A new analysis published in Elsevier’s Funding Forward: Policy & Impact newsletter argues that government funders face a foundational challenge that underpins many of their most pressing priorities: the inability to effectively manage and integrate their own data.
Posted Monday on LinkedIn, Elsevier’s inaugural Funding Forward issue contends that while agencies often focus on aligning programs with societal goals, measuring impact and adopting artificial intelligence, these efforts are constrained by fragmented and underutilized data environments.
What Is the Core Challenge Identified?
According to Elsevier, many funding organizations have accumulated extensive datasets over decades — including grant records, publications, patents and policy documents — but lack the infrastructure to integrate and analyze them cohesively.
This fragmentation limits their ability to establish clear links between funding decisions and real-world outcomes. A cited study found that 65 percent of funding professionals said their systems do not track whether researchers use multiple grants to pursue similar objectives, highlighting gaps in portfolio visibility.
How Does This Affect Decision-Making and Impact?
The report identifies data fragmentation as a bottleneck that affects multiple aspects of the funding lifecycle.
Without integrated systems, agencies face challenges in demonstrating the public value of investments, making evidence-based policy decisions, and identifying missed or duplicative funding opportunities. The lack of accessible data can also increase administrative burden, as agencies may request information that already exists within their systems from researchers.

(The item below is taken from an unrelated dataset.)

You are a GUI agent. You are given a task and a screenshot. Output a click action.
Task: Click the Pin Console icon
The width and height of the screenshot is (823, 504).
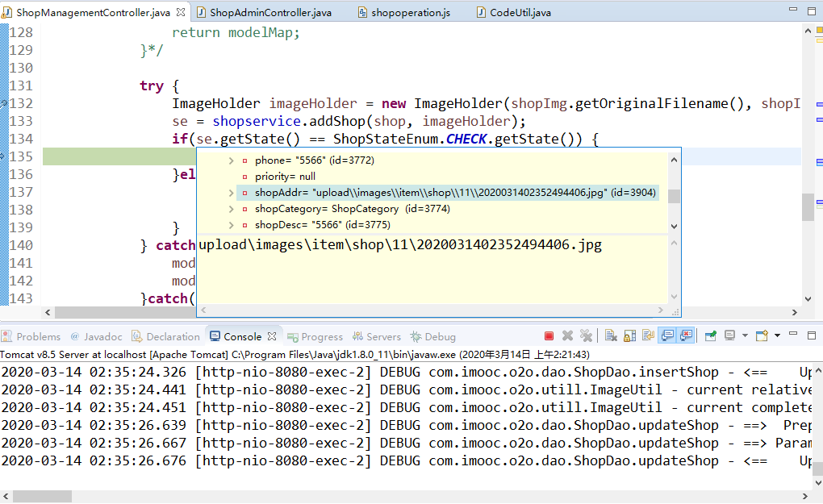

In addition, the report notes that inconsistent or siloed data environments can hinder the adoption of AI tools, which rely on structured and high-quality datasets to generate reliable insights.
What Limits Centralized Grant Management Systems?
While some agencies have adopted centralized, cloud-based grant management systems, Elsevier notes that these platforms often fall short in supporting comprehensive impact analysis.
The report points out that many systems focus on operational functions such as proposal submission and grant management, but provide limited capability to connect funding inputs with downstream outcomes such as publications, patents or policy influence.
What Barriers Are Slowing Progress?
The analysis highlights several obstacles to modernizing data infrastructure, including concerns around data security and privacy, high implementation costs and limited technical expertise.
It also points to organizational challenges, such as resistance to shifting away from manual processes and the complexity of integrating philanthropic goals with enterprise technology systems.
What Approach Does the Report Recommend?
Rather than relying solely on centralized platforms, Elsevier suggests a combination of strategies, including adopting data standards such as the Findable, Accessible, Interoperable and Reusable Data Principles and leveraging third-party capabilities, such as its InsightGraph integrated knowledge graph technology, to integrate and contextualize disparate datasets.
The report emphasizes that building a unified data foundation is critical to enabling advanced analytics, improving transparency and supporting more effective decision-making.